Dia do Rock: Líderes se dividem na paixão pela música e o mundo dos negócios

Quando sua empresa bateu a meta de final do ano, Rodrigo Ricco não teve dúvidas: chamou sua banda de rock e deu uma grande festa com show para os colaboradores. Fundador da Octadesk, startup de tecnologia focada em soluções para atendimento ao cliente, o empreendedor se divide entre duas paixões: os negócios e a música.

Aos 41 anos, casado, pai de três filhos, Ricco é baterista da Drop-d, banda de rock de origem pesada, que ganhou pegada mais soft nos últimos anos. Todos os integrantes têm cargos consolidados no mercado e se encontram toda semana para ensaiar, se apresentando a cada dois meses em bares.”É o nosso futebol de final de semana”, diz Ricco.

Para o empreendedor, rock e o mundo empresarial têm muito em comum. “A música te ensina que, se cada um na banda fizer o que bem entender, o resultado é sempre ruim. O mesmo acontece em uma empresa, é preciso sintonia entre o time para que um negócio funcione. Também de nada adianta esse alinhamento se os músicos não tiverem praticado ou se os colaboradores não estiverem qualificados e juntos por um mesmo objetivo”, explica.

Rodrigo não é o único exemplo de que o rock pode contribuir com a carreira no mundo corporativo. Eduardo Matos, 30 anos, líder de tecnologia do Getninjas, maior plataforma de contratação de serviços do Brasil, também se beneficia da relação com a música. Fã de teclado desde os nove anos de idade, ele já foi integrante de banda de rock dos 15 aos 22 anos, mas hoje faz da música uma atividade de relaxamento. “O lance de tocar traz uma calma e uma paciência para ouvir e sentir mais a música. É algo muito bom para fugir um pouco desse mundo de estatística e cálculos”, comentou.

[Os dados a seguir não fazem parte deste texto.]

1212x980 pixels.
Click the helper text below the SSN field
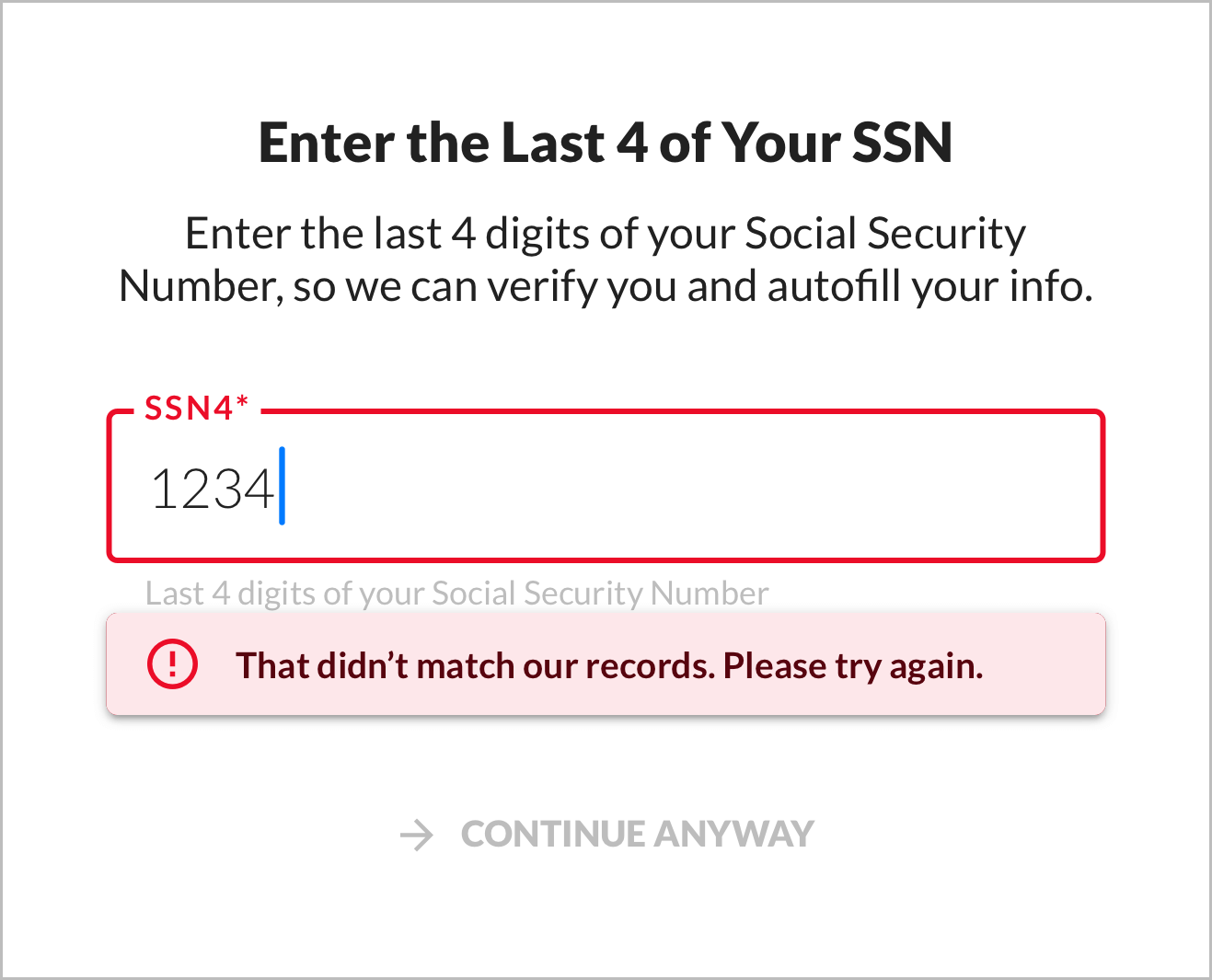[456, 594]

Para ele a música também é importante para melhoria da produtividade. “Já aconteceu de eu estar travado com algum problema técnico, vou tocar um pouco e ao voltar tudo fica mais fácil”, comentou.

Alternativa

O CEO e fundador da Singu, maior aplicativo de serviços de beleza e bem-estar do Brasil, Tallis Gomes também culpa a música por guiá-lo no caminho do empreendedorismo. Aos 14 anos, sem dinheiro para comprar uma bateria para sua banda em uma época que celulares não eram algo comum, Tallis criou seu primeiro negócio. Ele imprimia as ofertas de aparelhos telefônicos dos sites de vendas, alterava os preços para ter uma margem de lucro e divulgar o “catálogo” por sua cidade natal, Carangola. Desta maneira, o jovem empreendedor conseguiu o dinheiro necessário para manter sua banda, a Tráfico do Rock.

O conjunto da época não vingou mas os negócios sim.Hoje o CEO ainda faz parte de uma banda, na qual é vocalista e guitarrista. “O rock’n’roll salvou a minha vida. Ele me fez empreender”, brinca Tallis.